As far as I know, C++ supports additional string types for unicode strings. These are std::u8string
for UTF-8, std::u16string
for UTF-16 and std::u32string
for UTF-32.
Problem 1: Let's say the bytes are encoded in UTF-8. How can I create a std::u8string
from these bytes in the first place? Also, how do I know the length of the string since there can be code points encoded in multiple bytes?
Problem 2: I've seen, that UTF-16 and UTF-32 support both big-endian and little-endian byte order. Let's say the bytes are encoded in UTF-16 BE or UTF-16 LE. How can I create a std::u16string
from the bytes (and how can I specify the byte order for transformation)? I am looking for something like std::u16string u16str = std::u16string::from_bytes(bytes, byte_order::big_endian);
.
Problem 3: Are the previously listed types of unicode string already aware of a byte order mark or does the byte order mark (if present) need to be processed separately? Since the said string types are just char8_t
, char16_t
and char32_t
templated on a std::basic_string
, I assume, that processing of a byte order mark is not supported.

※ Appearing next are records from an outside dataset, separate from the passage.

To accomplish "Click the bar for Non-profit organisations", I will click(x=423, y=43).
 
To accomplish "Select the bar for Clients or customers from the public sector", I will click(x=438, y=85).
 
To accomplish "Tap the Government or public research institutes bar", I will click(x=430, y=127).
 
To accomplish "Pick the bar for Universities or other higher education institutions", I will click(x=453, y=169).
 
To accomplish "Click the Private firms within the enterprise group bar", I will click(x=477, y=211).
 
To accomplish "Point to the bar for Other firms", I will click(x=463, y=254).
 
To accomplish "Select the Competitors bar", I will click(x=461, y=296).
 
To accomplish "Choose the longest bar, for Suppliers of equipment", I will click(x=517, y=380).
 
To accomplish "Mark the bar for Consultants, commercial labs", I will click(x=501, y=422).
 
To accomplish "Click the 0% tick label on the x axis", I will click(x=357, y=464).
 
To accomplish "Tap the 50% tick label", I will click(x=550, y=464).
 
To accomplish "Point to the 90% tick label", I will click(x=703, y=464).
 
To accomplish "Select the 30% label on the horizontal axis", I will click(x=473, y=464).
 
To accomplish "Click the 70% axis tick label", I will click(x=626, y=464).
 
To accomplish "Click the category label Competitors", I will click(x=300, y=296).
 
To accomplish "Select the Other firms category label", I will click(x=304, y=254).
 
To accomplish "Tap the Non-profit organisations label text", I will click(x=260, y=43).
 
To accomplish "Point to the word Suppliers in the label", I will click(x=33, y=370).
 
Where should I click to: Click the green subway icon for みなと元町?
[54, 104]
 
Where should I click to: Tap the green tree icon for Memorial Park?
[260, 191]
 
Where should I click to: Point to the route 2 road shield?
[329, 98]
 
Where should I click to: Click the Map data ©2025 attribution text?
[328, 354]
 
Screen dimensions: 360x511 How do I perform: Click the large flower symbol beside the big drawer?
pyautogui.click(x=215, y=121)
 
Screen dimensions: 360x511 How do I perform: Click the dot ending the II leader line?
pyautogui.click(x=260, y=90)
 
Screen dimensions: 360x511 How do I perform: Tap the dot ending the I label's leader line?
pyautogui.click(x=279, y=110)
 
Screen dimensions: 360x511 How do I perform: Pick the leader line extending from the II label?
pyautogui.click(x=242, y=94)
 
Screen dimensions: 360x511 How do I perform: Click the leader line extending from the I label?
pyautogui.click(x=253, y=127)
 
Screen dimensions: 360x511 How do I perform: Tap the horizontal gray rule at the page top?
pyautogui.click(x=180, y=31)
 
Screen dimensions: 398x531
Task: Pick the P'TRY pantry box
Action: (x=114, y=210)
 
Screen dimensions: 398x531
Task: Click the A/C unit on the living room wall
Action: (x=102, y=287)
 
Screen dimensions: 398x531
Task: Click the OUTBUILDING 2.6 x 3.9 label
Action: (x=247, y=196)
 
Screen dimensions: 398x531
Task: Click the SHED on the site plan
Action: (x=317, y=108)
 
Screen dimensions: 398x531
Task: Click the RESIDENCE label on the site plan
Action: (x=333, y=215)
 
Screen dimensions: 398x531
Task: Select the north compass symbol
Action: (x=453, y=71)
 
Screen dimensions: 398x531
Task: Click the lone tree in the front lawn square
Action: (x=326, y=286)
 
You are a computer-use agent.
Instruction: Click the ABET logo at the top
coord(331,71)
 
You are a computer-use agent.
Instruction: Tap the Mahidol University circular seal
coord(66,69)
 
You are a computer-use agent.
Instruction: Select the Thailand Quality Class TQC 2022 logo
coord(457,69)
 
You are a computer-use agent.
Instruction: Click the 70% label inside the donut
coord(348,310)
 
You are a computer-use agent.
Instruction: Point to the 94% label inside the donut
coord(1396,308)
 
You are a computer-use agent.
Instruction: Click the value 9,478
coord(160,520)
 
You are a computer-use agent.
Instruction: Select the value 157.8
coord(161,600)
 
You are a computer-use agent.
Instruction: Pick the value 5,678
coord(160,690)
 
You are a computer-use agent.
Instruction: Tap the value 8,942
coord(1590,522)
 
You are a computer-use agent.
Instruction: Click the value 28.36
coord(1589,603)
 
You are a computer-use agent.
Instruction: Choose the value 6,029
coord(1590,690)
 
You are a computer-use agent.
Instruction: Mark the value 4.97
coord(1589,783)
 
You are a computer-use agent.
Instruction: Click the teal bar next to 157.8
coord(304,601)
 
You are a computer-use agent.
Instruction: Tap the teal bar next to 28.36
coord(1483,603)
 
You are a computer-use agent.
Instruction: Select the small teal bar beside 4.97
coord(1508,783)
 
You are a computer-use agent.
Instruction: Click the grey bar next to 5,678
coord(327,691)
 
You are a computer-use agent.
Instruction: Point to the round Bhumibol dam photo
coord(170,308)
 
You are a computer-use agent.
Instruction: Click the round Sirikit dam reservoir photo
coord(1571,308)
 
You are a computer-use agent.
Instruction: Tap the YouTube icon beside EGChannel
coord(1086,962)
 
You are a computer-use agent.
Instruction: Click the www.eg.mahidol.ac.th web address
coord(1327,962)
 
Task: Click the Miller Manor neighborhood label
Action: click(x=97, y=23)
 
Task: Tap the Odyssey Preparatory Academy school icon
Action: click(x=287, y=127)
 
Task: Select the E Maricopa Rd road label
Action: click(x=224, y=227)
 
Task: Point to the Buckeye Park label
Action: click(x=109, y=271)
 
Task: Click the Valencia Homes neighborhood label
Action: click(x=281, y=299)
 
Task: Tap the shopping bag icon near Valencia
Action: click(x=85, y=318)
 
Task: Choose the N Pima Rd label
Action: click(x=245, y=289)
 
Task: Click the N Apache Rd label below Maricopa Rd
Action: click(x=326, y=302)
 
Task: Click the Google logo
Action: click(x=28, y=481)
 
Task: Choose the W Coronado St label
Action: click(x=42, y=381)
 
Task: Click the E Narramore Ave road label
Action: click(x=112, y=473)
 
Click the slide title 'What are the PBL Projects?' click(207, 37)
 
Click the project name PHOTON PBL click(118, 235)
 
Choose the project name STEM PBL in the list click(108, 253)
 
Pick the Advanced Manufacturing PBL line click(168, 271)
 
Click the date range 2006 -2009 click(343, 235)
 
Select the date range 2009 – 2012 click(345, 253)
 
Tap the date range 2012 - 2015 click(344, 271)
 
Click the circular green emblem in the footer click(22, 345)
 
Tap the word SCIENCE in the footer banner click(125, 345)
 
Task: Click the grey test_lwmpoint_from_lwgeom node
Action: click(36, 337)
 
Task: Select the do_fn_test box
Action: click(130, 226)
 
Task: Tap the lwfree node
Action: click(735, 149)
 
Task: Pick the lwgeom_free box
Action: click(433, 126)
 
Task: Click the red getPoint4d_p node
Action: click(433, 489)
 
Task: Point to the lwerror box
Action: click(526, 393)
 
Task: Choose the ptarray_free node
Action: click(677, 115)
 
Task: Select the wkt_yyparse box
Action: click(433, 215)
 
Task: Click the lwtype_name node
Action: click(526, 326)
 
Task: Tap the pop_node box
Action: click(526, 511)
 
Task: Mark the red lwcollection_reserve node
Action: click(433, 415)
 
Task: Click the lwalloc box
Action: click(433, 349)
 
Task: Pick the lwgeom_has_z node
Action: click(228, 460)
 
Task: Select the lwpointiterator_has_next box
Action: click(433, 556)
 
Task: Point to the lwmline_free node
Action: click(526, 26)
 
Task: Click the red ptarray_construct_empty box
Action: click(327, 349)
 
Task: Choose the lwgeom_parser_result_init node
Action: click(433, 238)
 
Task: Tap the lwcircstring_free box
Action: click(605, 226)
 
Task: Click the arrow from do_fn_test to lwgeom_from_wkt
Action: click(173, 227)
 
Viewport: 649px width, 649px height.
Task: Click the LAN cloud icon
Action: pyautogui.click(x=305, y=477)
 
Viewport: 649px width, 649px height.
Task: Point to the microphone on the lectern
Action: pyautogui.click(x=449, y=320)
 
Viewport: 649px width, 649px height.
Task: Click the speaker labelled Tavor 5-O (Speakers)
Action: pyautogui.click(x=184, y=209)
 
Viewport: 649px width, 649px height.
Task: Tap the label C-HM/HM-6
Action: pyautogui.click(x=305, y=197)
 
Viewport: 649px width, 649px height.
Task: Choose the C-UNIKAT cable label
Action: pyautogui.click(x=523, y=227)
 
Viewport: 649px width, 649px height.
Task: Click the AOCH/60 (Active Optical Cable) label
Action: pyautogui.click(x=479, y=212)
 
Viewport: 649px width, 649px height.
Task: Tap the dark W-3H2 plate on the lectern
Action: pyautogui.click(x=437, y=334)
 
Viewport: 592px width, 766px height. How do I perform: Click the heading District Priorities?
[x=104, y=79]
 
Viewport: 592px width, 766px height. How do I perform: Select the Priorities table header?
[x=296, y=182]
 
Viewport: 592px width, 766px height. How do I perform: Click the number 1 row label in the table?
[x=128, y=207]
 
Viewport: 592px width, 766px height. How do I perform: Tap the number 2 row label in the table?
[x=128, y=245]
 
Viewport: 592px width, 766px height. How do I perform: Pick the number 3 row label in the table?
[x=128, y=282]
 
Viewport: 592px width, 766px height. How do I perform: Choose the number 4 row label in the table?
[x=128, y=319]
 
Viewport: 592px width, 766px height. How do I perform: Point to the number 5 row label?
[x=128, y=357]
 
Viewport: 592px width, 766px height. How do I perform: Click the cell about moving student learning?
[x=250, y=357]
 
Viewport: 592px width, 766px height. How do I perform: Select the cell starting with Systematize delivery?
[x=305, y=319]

Clarification: Please note, that I do not want to do any conversions. Almost every article I found was about how to convert UTF-8 strings to other encodings and vice-versa. I just want to get the string representation of the specified byte array. Therefore, as the user/programmer, I must be aware of the encoding of the bytes to get the correct representation. For example:
41 42 43
(ABC
)). I try to transform them to a std::u8string
. The transformation was correct, the string is ABC
.41 42 43
(ABC
)). I try to transform them to a std::u16string
. The transformation fails or the resulting string is not correct.Upvotes: 1
Views: 1254
Reputation: 76628
Your transformToString
is (more or less) correct only if uint8_t
is unsigned char
, which however is the case on every platform I know.
It is unnecessary to do the multiple casts you are doing. The whole cast sequence is not an aliasing violation only if you are casting from unsigned char*
to char*
(and char
is always the value type of std::string
). In particular there is no const
involved. I also say "more or less", because while this is probably supposed to work specifically when casting between signed/unsigned variants of the same element type, the standard currently doesn't actually specify the pointer arithmetic on the resulting pointer (which I guess is a defect).
However there is a much safer way that doesn't involve dangerous casts or potential for length mismatch:
str.assign(std::begin(bytes), std::end(bytes));
You can use exactly the same line as above to convert to any other std::basic_string
specialization, but the important point is that it will simply copy individual bytes as individual code units, not considering encoding or endianess in any way.
Problem 1: Let's say the bytes are encoded in UTF-8. How can I create a std::u8string from these bytes in the first place? Also, how do I know the length of the string since there can be code points encoded in multiple bytes?
You create the string exactly with the same line I showed above. In this case your approach would be wrong if you just replace str
's type because char8_t
cannot alias unsigned char
and would therefore be an aliasing violation resulting in undefined behavior.
A std::u8string
holds a sequence of UTF-8 code units (by convention). To get individual code points you can convert to UTF-32. There is std::mbrtoc32
from the C standard library, which relies on the C locale being set as UTF-8 (and requires conversion back to a char
array first) and there is codecvt_utf8<char32_t>
from the C++ library, which is however deprecated and no replacement has been decided on yet.
There are no functions in the standard library that actually interpret the sequence of code units in u8string
as code points. (e.g. .size()
is the number of code units, not the number of code points).
Problem 2: I've seen, that UTF-16 and UTF-32 support both big-endian and little-endian byte order. Let's say the bytes are encoded in UTF-16 BE or UTF-16 LE. How can I create a std::u16string from the bytes (and how can I specify the byte order for transformation)? I am looking for something like std::u16string u16str = std::u16string::from_bytes(bytes, byte_order::big_endian);.
There is nothing like that directly in the standard library. A u16string
holds 16bit code units of type char16_t
as values. What endianess or in general what representation is used for this type is an implementation detail, but you can expect it to be equal to that of other basic types. Since C++20 there is std::endian
to indicate the endianess of all scalar types if applicable and std::byteswap
which can be used to swap byte order if the endianess doesn't match the source endianess. However, you would need to manually iterate over the vector and form char16_t
s from pairs of bytes by bitwise operations anyway, so I am not sure whether this is all that helpful.
All of the above assumes that the original data is actually UTF-16 encoded. If that is not the case you need to convert from the original encoding to UTF-16 for which there are equivalent functions as in the UTF-32 case mentioned above.
Problem 3: Are the previously listed types of unicode string already aware of a byte order mark or does the byte order mark (if present) need to be processed separately? Since the said string types are just char8_t, char16_t and char32_t templated on a std::basic_string, I assume, that processing of a byte order mark is not supported.
The types simply store sequences of code units. They do not care what they represent (e.g. whether they represent a BOM). Because they store code units, not bytes, the BOM wouldn't have any meaning in processing them anyway.
Upvotes: 0